= Given exercise A =
Scale the coordinates in the answers of the listing by 0.65, rounding each to a whole number with halves going up, and write out again everything from the line containing "Where should I" down to the line containing "click(49, 275)", requests included. Leave the numbers in the requests unchanged, and omit the pictures from your answer.

= Excerpt provided =
▽
Admiral Radford said it was his strong personal opinion, and he believed that the Joint Chiefs of Staff would probably agree with him, that Berlin was one area in the world where we can expect real trouble in the near future. Accordingly, Admiral Radford believed that the State Department should make every effort to find out the attitude of our allies, the British and the French, if the Soviets stirred up new difficulties in Berlin. They have been dragging their feet on this point and the Soviets probably know it and are taking advantage of their knowledge.

Mr. Allen Dulles expressed agreement with Admiral Radford’s anxiety, and noted that tension was again rising in the Soviet Zone of Germany. Certainly further harassment and restriction were likely to be imposed on West Berlin.

Secretary Hoover said that although, as the Progress Report pointed out, Secretary Dulles had proposed to the British and French [Page 400] Governments that the Allied Military Commanders in Berlin should jointly plan what to do in the event of a new blockade, there had been no response as yet from these two Governments. On the other hand, Secretary Hoover did not feel that we could press these Governments for a response until after the conclusion of the Geneva Conference.
△
= Given exercise B =
Go on with the passage on Berlin, picking up right after its final sentence.

= Materials provided =
▽
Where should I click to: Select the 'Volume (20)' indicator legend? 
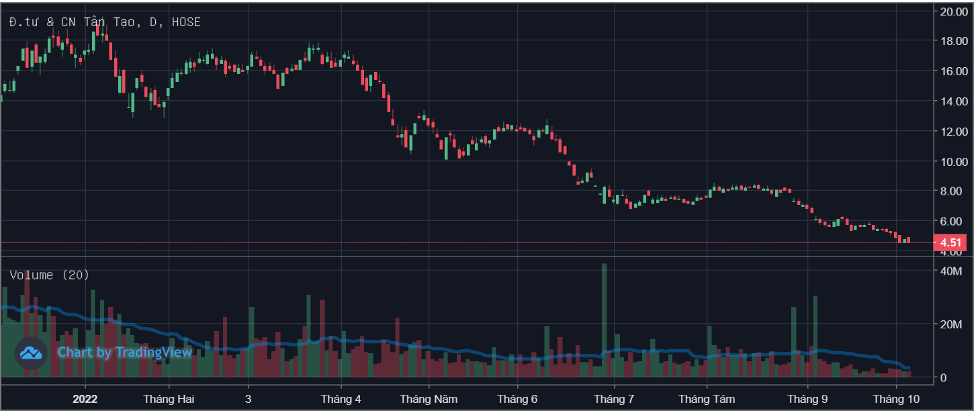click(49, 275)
△
▽
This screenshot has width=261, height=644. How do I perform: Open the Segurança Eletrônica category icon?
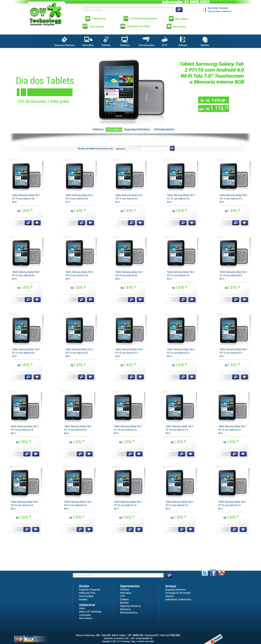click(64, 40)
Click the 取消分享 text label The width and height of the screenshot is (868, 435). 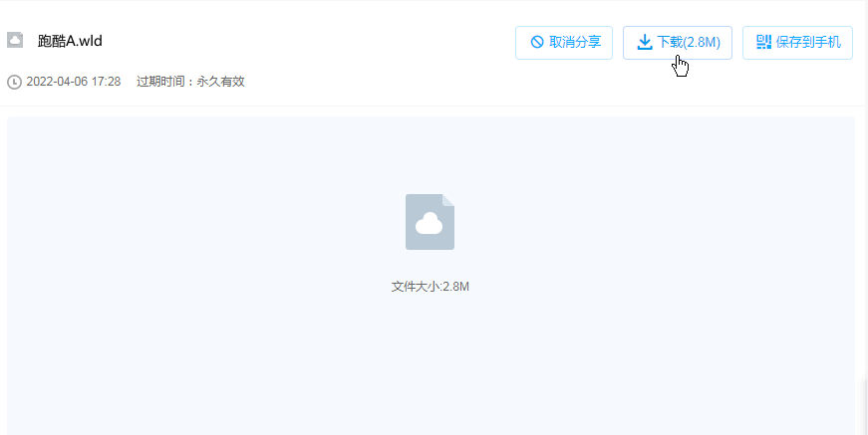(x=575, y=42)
△
= Exercise result A =
Where should I click to: Select the 'Volume (20)' indicator legend? 
click(32, 179)

= Exercise result B =
Mr. Allen Dulles suggested that in view of the urgency perhaps this issue could be discussed directly with the British and French Foreign Ministers at Geneva by Secretary Dulles. Secretary Hoover replied that he believed that this problem was on Secretary Dulles’ Geneva agenda. He noted also that the problem had now been complicated by the restoration of sovereignty to the Federal Republic. Admiral Radford said that in that case the U.S. policy statement on Berlin3 had best be reviewed by the National Security Council. Secretary Hoover said that such an undertaking would be difficult until after the Geneva Conference terminated.

Secretary Humphrey then asked Admiral Radford if he actually feared another Berlin blockade. Admiral Radford replied in the affirmative, and reminded the Council of the President’s firm views with respect to demonstrating to the Soviets that the United States would not tolerate the reimposition of a blockade of Berlin. Both Admiral Radford and Dr. Flemming also noted the President’s view that if the Soviets started another blockade of Berlin the United States would proceed to full mobilization.

Secretary Wilson commented that this last feature was a rather tough policy.

The National Security Council:

Noted and discussed the reference Progress Report on the subject by the Operations Coordinating Board.
Noted that the Acting Secretary of State would transmit to the Secretary of State at Geneva the view of the National Security Council as to the urgent desirability of discussing with the British and French Foreign Ministers the necessity of combined military planning for the maintenance of the allied position in Berlin.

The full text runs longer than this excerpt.